Les privilèges, la plaie invisible de l’état

L'enquête, publiée dans cette édition de Magazine, sur le financement public des communautés religieuses et les exemptions fiscales et autres facilités dont elles bénéficient, lève le voile sur un domaine peu connu des Libanais. Elle révèle une infime partie du régime des privilèges accordés par l’Etat à de nombreux secteurs, catégories socioprofessionnelles ou, parfois, à des individus. Ces avantages alourdissent le budget de l’Etat et, surtout, génèrent un manque à gagner qu’il est difficile de chiffrer exactement mais qui s’élève, sans doute, à des dizaines, voire des centaines de millions de dollars. Telle est la triste histoire de l’Etat libanais, traité comme une vache laitière par ceux-là mêmes qui sont supposés protéger ses droits et gérer son patrimoine. Entre les privilèges financiers et fiscaux, la mauvaise gestion des biens domaniaux, le gaspillage des deniers publics, le détournement de fonds, les délits d’initiés, l’Etat n’est plus qu’un corps inerte, maltraité par une classe politique parasitaire.

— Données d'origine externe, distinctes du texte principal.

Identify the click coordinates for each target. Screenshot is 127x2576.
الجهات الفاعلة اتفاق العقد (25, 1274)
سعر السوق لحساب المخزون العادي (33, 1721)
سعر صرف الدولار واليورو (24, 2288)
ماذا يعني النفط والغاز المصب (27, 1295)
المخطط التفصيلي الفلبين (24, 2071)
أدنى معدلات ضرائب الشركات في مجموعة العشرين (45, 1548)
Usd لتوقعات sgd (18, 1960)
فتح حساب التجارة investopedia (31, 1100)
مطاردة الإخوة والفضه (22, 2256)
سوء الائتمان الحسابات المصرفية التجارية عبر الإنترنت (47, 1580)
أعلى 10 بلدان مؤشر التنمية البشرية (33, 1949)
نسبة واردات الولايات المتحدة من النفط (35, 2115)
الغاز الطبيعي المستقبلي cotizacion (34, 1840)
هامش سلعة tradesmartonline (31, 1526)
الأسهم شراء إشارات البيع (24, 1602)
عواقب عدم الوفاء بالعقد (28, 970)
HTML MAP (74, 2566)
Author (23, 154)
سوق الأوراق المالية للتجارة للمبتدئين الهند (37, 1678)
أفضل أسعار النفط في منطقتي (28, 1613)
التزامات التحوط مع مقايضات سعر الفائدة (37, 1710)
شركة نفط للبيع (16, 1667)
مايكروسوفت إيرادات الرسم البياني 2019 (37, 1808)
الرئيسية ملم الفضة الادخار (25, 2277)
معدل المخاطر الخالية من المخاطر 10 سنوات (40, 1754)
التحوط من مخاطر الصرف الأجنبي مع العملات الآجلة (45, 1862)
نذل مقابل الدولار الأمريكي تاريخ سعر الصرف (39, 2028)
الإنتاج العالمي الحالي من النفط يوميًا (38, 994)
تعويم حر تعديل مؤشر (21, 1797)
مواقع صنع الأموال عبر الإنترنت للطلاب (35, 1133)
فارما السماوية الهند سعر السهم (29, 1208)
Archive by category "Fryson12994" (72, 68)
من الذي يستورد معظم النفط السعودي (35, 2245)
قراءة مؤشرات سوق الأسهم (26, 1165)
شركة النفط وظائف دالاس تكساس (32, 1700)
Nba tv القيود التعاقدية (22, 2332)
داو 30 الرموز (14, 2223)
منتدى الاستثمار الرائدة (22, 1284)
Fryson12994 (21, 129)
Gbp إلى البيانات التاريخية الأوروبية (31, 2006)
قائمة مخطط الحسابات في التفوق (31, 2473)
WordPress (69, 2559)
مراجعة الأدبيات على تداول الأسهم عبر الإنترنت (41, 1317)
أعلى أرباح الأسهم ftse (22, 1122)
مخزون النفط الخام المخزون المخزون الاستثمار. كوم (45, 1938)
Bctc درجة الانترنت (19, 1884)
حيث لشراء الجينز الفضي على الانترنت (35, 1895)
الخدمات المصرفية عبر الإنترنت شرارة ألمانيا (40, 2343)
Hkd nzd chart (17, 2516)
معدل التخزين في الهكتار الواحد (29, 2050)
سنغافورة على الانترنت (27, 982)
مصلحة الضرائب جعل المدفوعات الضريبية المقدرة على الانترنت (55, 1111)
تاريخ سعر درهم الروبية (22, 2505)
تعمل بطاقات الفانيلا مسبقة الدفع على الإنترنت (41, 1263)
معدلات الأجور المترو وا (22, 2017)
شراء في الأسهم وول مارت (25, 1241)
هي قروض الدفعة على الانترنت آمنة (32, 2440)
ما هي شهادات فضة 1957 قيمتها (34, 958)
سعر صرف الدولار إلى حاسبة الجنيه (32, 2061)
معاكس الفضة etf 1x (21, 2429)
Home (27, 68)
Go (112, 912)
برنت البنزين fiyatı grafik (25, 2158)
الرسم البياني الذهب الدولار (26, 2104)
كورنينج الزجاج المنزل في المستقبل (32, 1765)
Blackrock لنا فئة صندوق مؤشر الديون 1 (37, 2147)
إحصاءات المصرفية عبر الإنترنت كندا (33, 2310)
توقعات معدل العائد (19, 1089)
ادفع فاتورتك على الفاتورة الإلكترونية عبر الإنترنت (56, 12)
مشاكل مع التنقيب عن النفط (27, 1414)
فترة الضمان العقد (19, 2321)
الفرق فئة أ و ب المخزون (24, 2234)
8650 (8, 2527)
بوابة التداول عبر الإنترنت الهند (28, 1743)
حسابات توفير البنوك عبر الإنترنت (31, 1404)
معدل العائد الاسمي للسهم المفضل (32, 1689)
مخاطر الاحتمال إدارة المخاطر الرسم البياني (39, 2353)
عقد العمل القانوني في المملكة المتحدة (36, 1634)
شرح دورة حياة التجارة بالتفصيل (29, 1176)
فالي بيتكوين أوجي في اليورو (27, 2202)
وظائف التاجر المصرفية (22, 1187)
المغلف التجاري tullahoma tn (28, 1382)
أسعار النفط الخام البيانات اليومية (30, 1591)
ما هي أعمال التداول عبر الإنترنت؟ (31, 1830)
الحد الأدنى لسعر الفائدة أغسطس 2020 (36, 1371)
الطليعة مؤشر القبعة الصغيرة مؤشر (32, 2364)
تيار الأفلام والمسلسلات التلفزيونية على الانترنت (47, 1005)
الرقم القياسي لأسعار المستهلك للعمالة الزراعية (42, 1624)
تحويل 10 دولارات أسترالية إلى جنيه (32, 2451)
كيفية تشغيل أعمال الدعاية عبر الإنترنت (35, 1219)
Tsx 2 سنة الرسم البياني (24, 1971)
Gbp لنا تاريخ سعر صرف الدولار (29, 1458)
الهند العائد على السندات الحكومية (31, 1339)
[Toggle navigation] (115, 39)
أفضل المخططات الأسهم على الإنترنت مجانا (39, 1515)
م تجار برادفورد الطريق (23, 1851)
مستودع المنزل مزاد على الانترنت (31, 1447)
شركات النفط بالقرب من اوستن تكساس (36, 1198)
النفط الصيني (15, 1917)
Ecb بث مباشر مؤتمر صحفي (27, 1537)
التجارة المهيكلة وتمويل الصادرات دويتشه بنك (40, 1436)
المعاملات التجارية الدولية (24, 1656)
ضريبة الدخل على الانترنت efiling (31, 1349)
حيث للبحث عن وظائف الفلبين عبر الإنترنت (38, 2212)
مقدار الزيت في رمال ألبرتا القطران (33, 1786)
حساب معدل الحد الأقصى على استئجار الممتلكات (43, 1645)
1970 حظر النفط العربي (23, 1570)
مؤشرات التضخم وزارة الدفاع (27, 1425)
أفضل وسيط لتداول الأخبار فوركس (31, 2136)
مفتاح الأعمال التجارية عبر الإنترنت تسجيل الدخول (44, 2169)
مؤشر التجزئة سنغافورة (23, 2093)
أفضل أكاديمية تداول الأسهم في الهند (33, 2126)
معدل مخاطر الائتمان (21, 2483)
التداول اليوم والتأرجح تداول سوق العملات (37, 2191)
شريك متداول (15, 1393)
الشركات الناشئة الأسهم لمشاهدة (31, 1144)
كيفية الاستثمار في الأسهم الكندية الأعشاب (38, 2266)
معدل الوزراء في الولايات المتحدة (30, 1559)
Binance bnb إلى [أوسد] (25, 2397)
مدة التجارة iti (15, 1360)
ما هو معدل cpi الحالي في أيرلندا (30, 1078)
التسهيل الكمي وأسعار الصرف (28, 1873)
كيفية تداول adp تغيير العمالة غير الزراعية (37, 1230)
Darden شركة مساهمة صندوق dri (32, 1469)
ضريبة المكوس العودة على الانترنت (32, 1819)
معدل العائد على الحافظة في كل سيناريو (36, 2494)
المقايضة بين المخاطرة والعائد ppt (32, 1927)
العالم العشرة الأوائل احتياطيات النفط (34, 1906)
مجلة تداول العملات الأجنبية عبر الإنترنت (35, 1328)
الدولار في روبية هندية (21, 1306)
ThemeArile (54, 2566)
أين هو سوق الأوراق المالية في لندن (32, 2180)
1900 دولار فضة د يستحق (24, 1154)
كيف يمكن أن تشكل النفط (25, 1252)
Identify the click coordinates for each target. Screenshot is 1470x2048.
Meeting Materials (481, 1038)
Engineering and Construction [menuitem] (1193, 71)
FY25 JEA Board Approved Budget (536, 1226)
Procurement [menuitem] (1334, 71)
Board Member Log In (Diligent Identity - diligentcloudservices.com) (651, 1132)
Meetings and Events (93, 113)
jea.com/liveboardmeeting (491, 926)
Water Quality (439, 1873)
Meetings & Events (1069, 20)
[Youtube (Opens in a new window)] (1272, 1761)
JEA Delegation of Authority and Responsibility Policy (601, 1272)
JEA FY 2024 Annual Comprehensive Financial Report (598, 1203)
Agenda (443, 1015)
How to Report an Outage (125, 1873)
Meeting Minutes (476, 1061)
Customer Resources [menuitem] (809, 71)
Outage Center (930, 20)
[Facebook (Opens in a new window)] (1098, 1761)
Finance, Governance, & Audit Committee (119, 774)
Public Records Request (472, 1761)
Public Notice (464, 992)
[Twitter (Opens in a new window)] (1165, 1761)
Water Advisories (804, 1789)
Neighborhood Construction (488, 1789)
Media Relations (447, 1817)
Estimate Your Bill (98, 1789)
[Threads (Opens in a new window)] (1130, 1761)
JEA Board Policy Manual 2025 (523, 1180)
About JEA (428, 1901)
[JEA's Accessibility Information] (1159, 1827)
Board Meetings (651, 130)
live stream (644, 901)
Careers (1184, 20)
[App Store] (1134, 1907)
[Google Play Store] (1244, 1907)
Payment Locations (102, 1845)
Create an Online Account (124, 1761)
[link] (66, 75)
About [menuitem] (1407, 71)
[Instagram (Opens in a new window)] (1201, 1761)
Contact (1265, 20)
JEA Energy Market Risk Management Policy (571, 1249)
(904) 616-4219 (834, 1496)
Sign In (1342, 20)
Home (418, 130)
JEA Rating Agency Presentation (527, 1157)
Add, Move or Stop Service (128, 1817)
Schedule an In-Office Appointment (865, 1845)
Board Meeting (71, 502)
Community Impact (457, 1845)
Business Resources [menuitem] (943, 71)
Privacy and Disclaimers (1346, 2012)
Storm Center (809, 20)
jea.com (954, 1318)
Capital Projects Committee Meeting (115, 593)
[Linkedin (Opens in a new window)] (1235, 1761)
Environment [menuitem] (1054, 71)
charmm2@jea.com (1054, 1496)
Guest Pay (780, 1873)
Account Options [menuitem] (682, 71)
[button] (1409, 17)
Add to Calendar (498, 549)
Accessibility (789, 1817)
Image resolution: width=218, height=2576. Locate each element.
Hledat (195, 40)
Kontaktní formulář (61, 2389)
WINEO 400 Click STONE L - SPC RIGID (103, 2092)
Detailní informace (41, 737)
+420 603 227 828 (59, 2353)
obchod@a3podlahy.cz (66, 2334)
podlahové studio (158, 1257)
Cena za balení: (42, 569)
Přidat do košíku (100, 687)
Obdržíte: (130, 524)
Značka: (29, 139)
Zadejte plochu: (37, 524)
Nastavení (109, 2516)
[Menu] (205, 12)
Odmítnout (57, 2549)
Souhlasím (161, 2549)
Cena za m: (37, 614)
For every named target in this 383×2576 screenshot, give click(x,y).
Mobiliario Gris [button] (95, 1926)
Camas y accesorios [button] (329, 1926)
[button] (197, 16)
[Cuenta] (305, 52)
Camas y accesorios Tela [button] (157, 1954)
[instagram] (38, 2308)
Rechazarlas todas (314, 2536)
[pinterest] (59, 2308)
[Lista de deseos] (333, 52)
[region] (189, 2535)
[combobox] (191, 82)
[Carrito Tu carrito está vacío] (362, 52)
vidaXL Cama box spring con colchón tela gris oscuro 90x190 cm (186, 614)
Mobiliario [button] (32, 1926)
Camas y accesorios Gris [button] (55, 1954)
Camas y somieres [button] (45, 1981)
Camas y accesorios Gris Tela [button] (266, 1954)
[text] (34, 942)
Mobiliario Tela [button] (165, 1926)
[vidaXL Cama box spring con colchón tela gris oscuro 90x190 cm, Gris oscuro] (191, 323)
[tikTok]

Face à cette réalité, on imagine que le redressement du Liban est une tâche titanesque, sinon impossible, tant que l’Etat est phagocyté par des hommes politiques corrompus, agissant comme des sangsues, qui pompent l’énergie de leur victime en prenant soin de la maintenir en vie.
Pour que se perpétue le pillage des ressources de l’Etat, la classe politique a installé de multiples verrous, visibles ou dissimulés. Leur fonction est d’empêcher un véritable changement, pendant qu’elle se régénère. Ce cercle vicieux peut durer une éternité, si les Libanais n’en prennent pas conscience et décident de le briser.
L’adoption d’une loi électorale assurant une représentation authentique des forces vives de la société est le meilleur moyen pour se débarrasser de cette classe politique et élire des députés méritants et compétents. L’inertie des Libanais et leur désintérêt contribuent à maintenir le système actuel en place. Il est de la responsabilité de chacun de faire pression sur les politiciens, afin qu’ils présentent des concessions au niveau de la loi électorale. L’ouverture d’une brèche dans le mur du système permettra, avec beaucoup de patience et de détermination, d’aboutir à un réel changement.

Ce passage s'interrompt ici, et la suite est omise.